The city of Santa Clarita is set to honor the memory of Fereydoon Ghaffari, designer of Valencia’s first pedestrian walkways, at the Parks, Recreation and Community Services Commission’s meeting in Council Chambers at City Hall on Thursday, Dec. 6.
The ability to visit neighbors, ride your bike to a nearby park and travel throughout areas of our city – all without having to cross the street – is one of the many unique factors that makes Santa Clarita so special.
Since our city was incorporated nearly 31 years ago, our city officials have continually supported and dedicated resources to our community-wide trail system.
The city of Santa Clarita now boasts more than 90 miles of alternative transportation routes for residents. This multiuse public system provides interconnecting trails to neighborhoods throughout the city, connects to popular city amenities and provides access to our prized 10,000 plus acres of preserved open space and Metrolink Stations.

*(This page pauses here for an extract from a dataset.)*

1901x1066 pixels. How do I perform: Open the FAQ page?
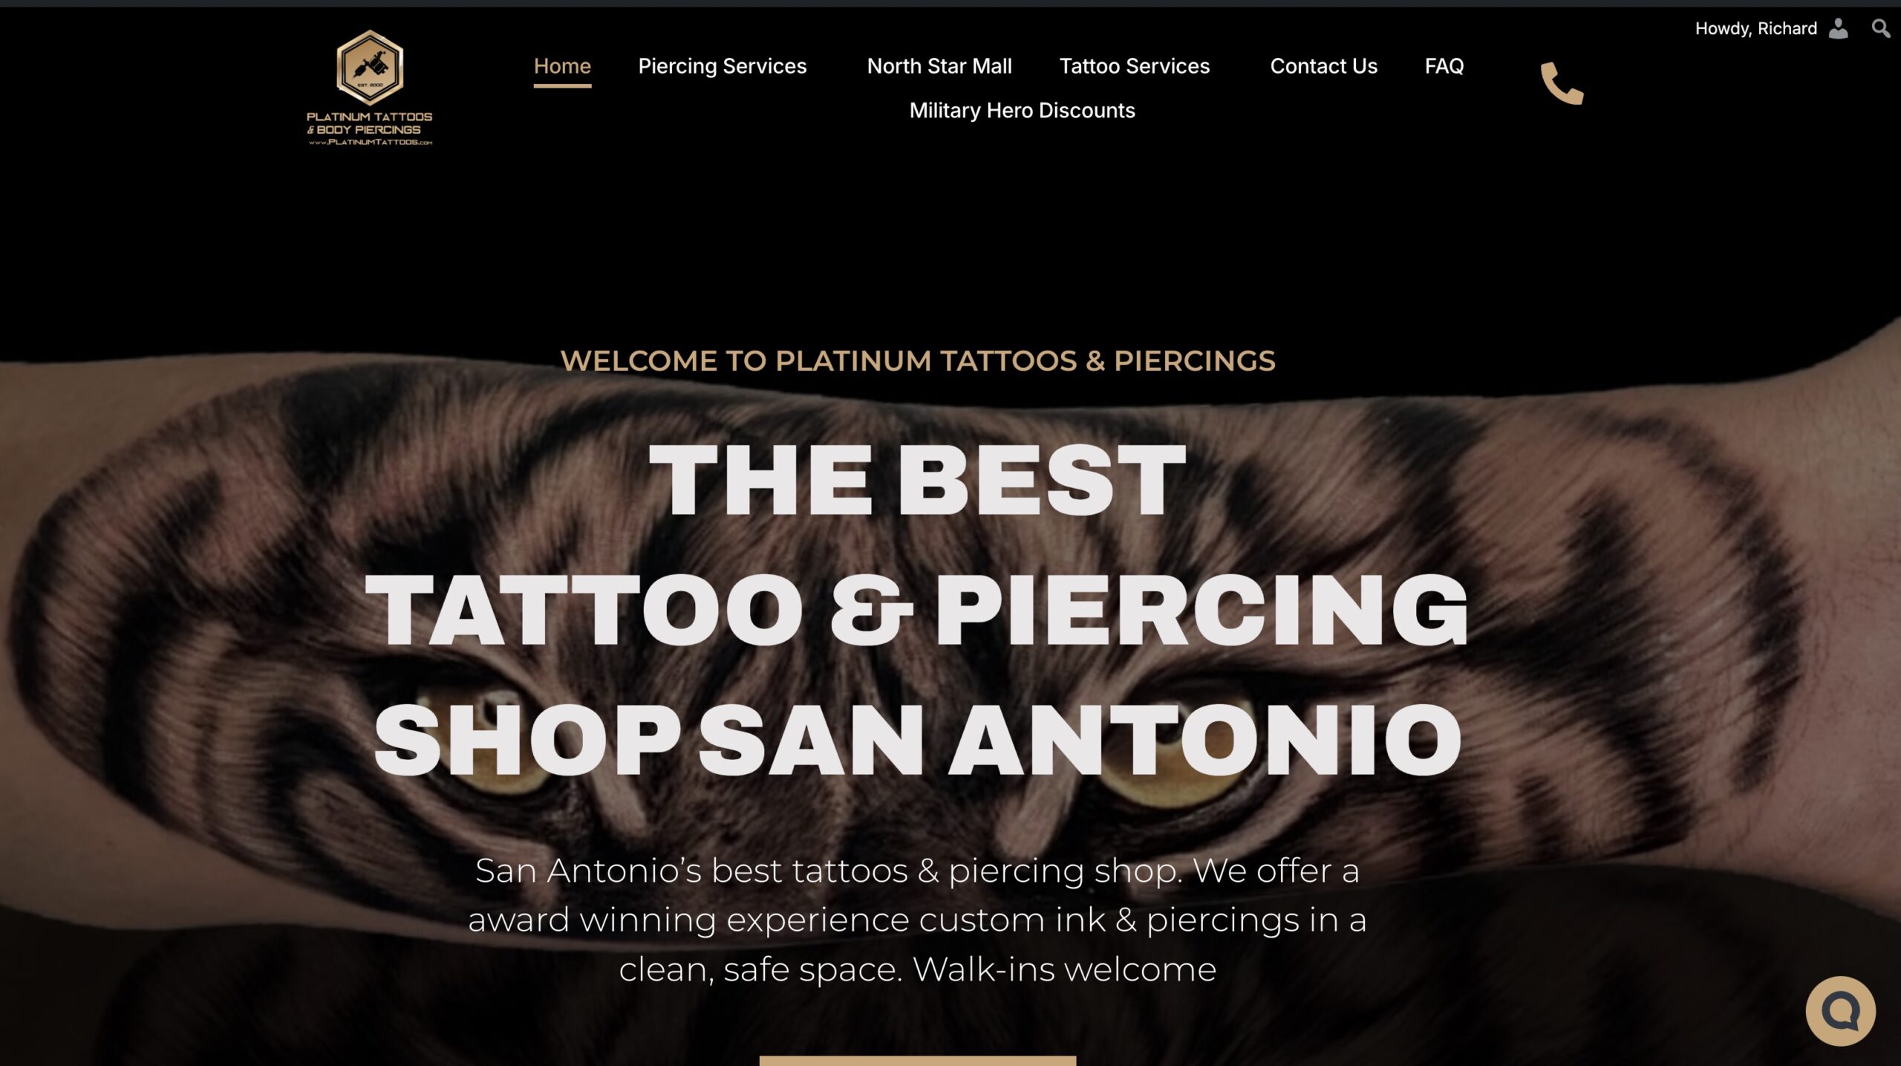pyautogui.click(x=1444, y=66)
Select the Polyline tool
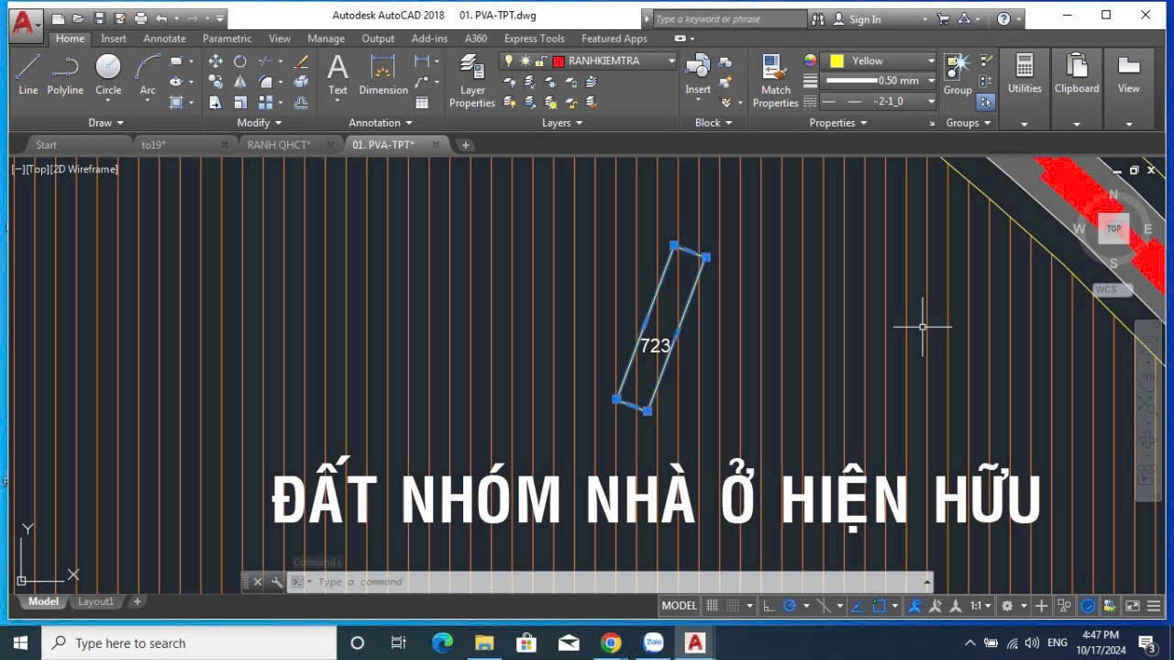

“The concept and design of a city-wide trail system dates back as early as 1978, prior to city incorporation, through collaboration between local community leaders in Santa Clarita and the County of Los Angeles,” said Mayor Laurene Weste. “The trail system was developed as part of the County’s General Plan Action Committee and adopted by the Los Angeles County in 1987.”
Mayor Weste chaired the Santa Clarita Valley Trails Advisory Committee that worked to map out the city’s future interconnected trail system in 1986. The committee was made up of other local leaders including Susan Ostrom, Linda Lambourne, Anne Irvine, Sherry StoLorick, Mark Subbotin and many others.
The committee physically walked every foot of the future trail system and worked diligently with the Los Angeles County, specifically Trail Coordinator James McCarthy, to tie the city’s future trail system to a larger, 400-mile, county-wide trail system.
These city trail plans were one of the first items brought before the inaugural City Council in 1988.
Twenty years prior to cityhood, Newhall Land and Farm hired Gruen Associates to design a concept of the Valencia community in the 1960s.
Fereydoon Ghaffari, an employee of Gruen Associates, led the team that designed the Valencia community and helped introduce the concept of independent pedestrian walkways linking the Valencia neighborhoods together.
“Mr. Ghaffari’s contributions were a small part in connecting Valencia communities in the 1960s to the future city of Santa Clarita’s multi-use trail system, which we have created for uses including walking, biking, skating, horseback riding, daily commuting and more,” Weste said. “Our city system goal ultimately will take us from urban neighborhoods out to non-urban open spaces.”